### DIRECTIONS FOR THIS TASK
Return the line that has "Where should I click to: Switch" and all lines below it through the last, exactly as they stand; omit pictures.

Source records:
^^^^^^^^^^^^^^^^

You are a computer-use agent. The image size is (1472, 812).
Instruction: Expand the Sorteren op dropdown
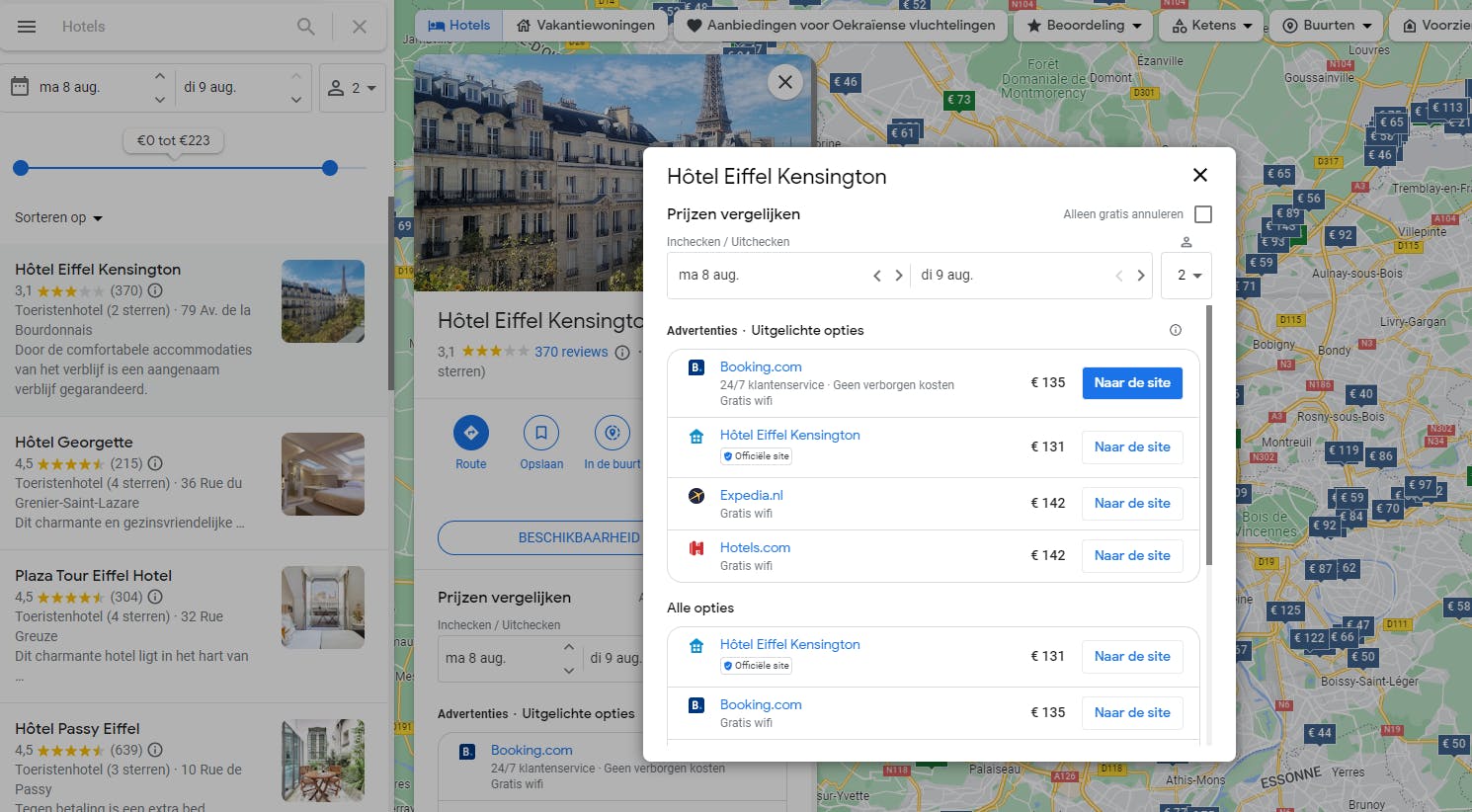pos(58,218)
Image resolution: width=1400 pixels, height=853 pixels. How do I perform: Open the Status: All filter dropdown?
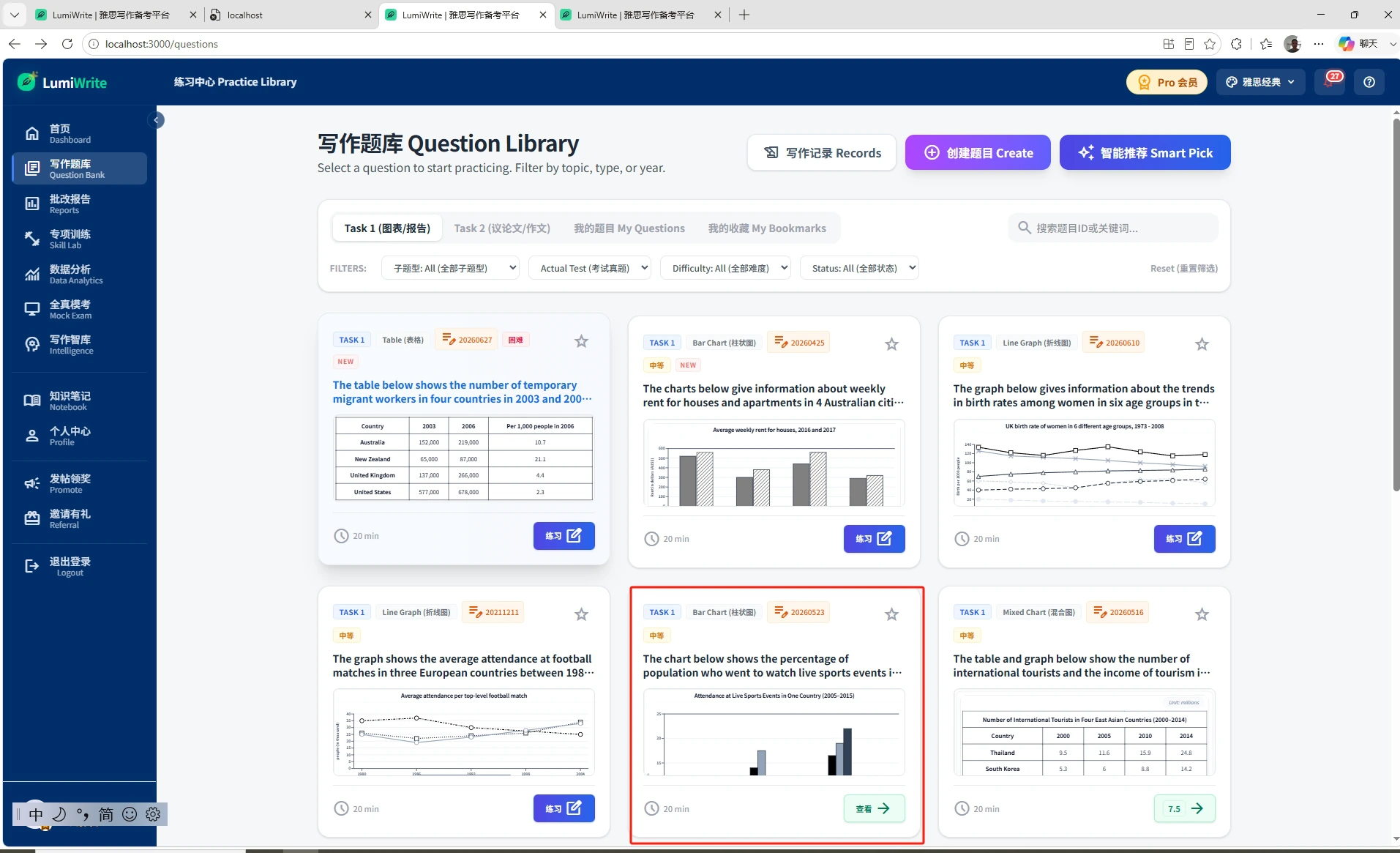[x=859, y=268]
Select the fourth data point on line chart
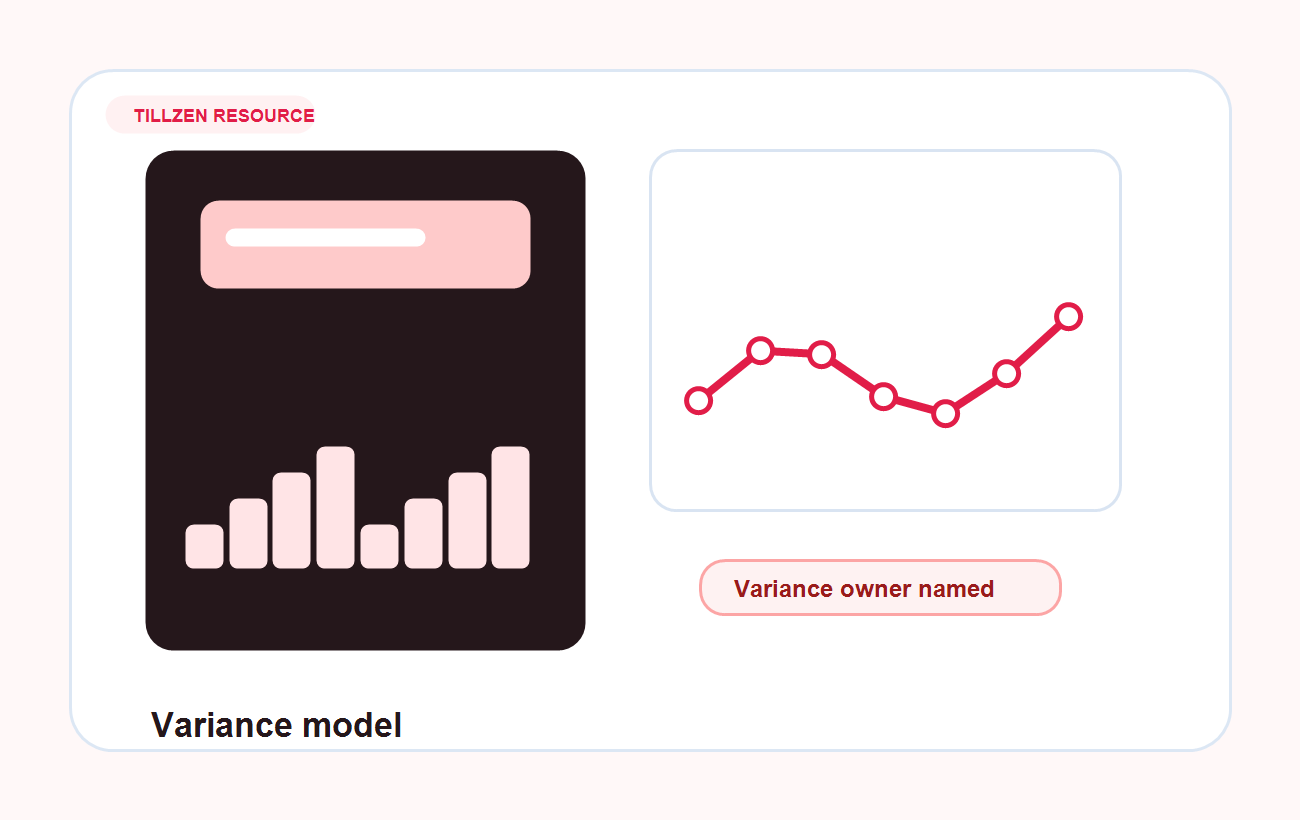 click(x=883, y=396)
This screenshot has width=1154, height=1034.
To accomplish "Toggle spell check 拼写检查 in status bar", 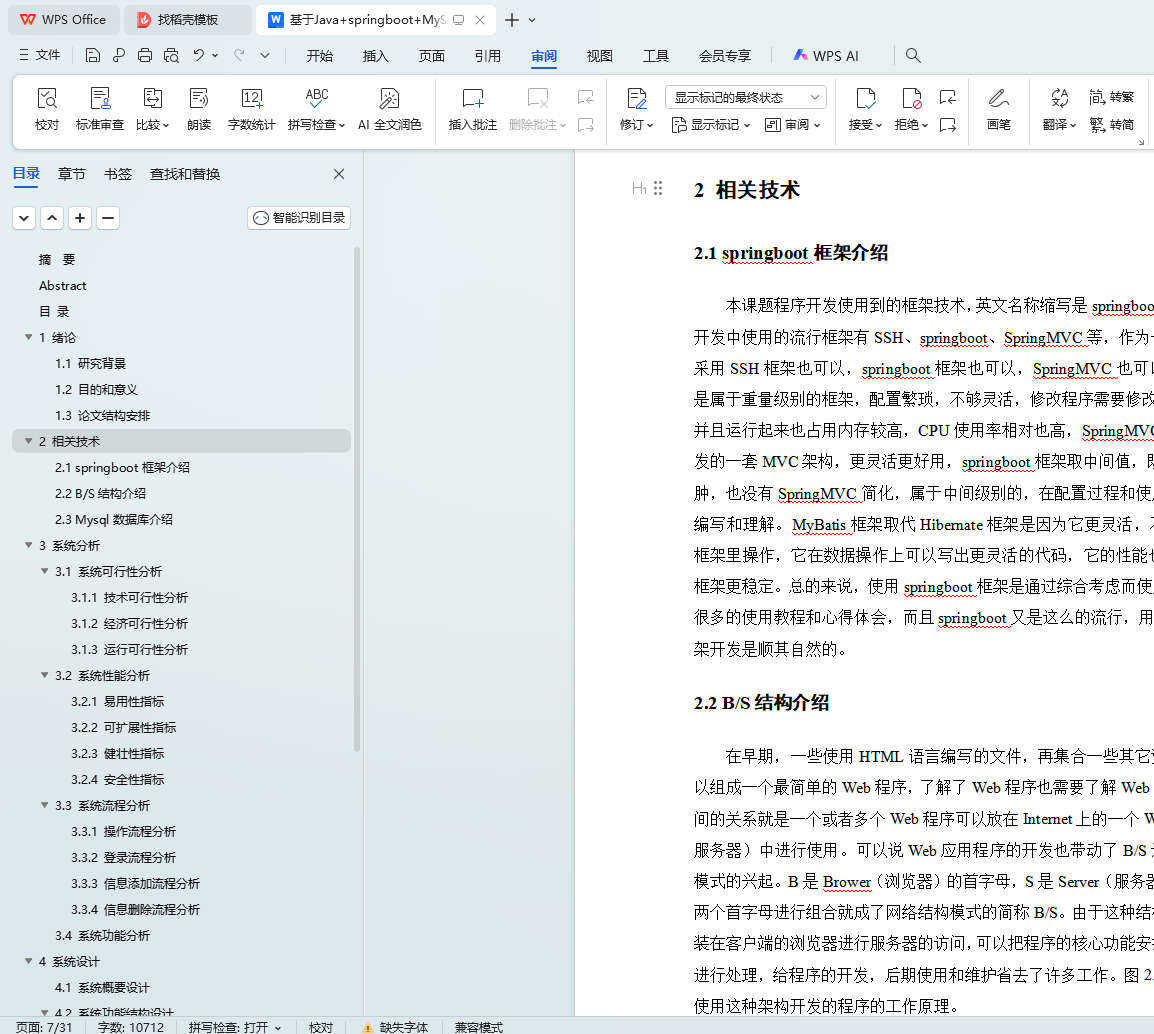I will [234, 1027].
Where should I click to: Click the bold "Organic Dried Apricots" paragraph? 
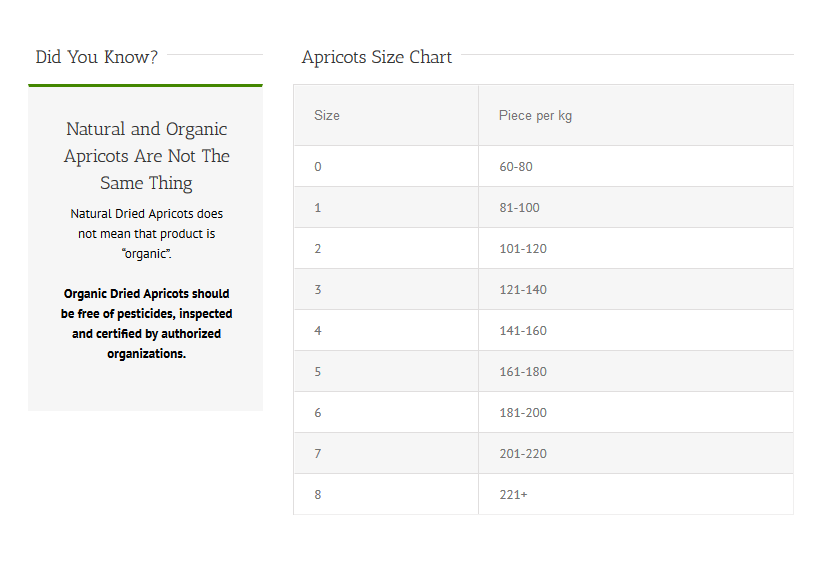146,324
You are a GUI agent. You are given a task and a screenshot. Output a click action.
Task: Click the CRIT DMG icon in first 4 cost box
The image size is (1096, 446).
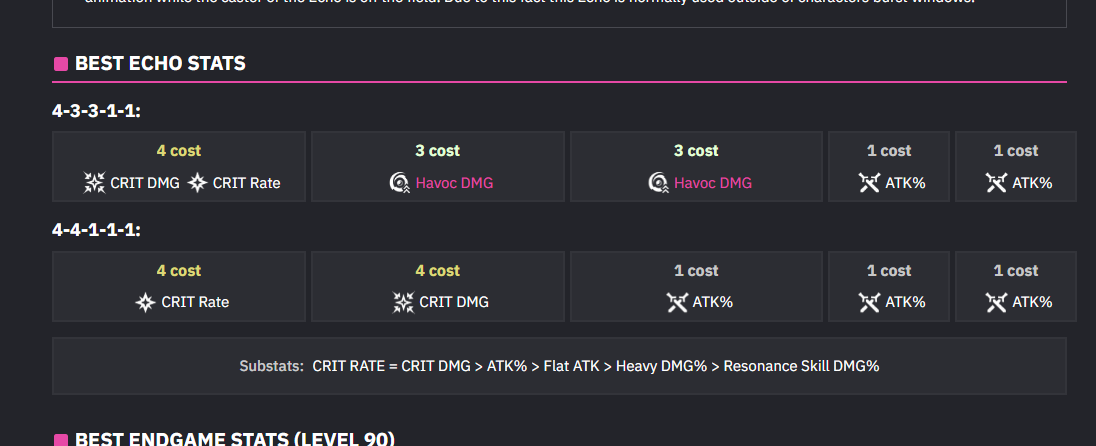94,183
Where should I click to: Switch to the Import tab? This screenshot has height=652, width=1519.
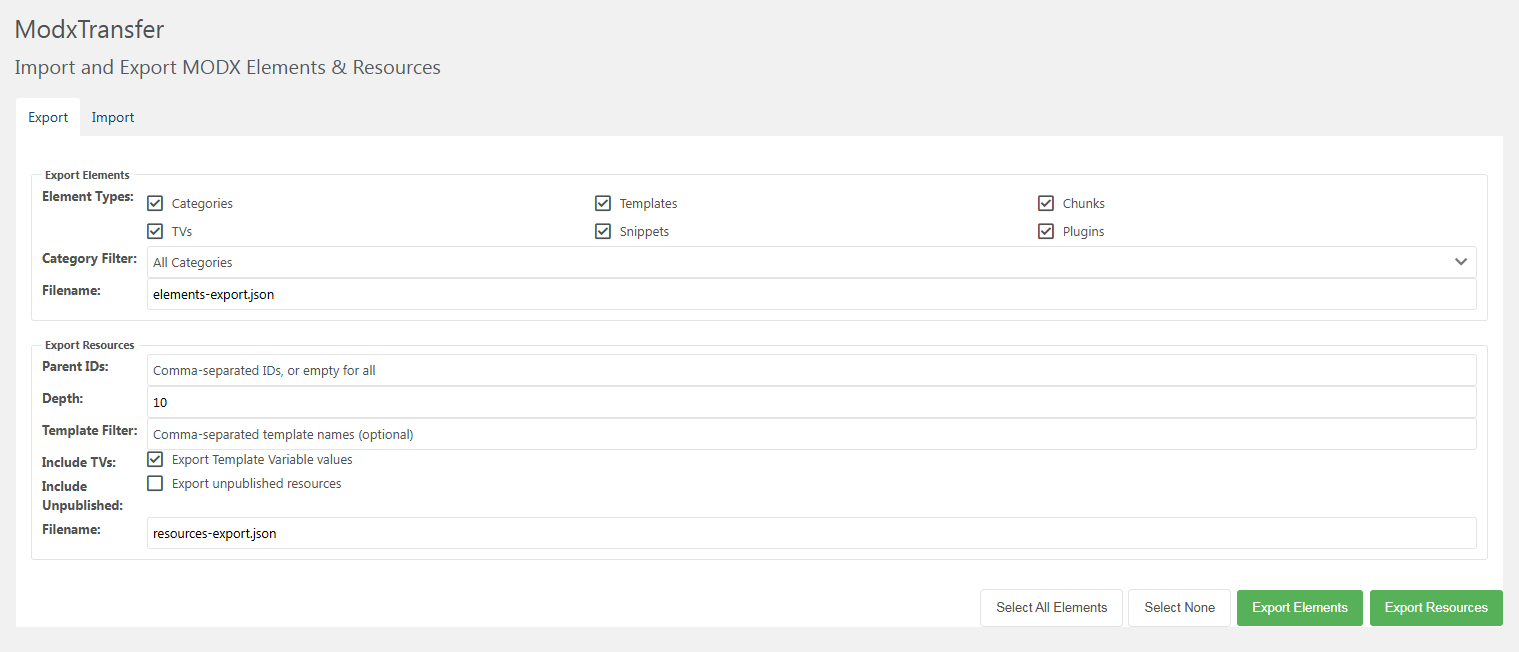(113, 117)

^^^^^^^^^^^^^^^^

### FINAL ANSWER
Where should I click to: Switch to the Import tab? This screenshot has height=652, width=1519.
(113, 117)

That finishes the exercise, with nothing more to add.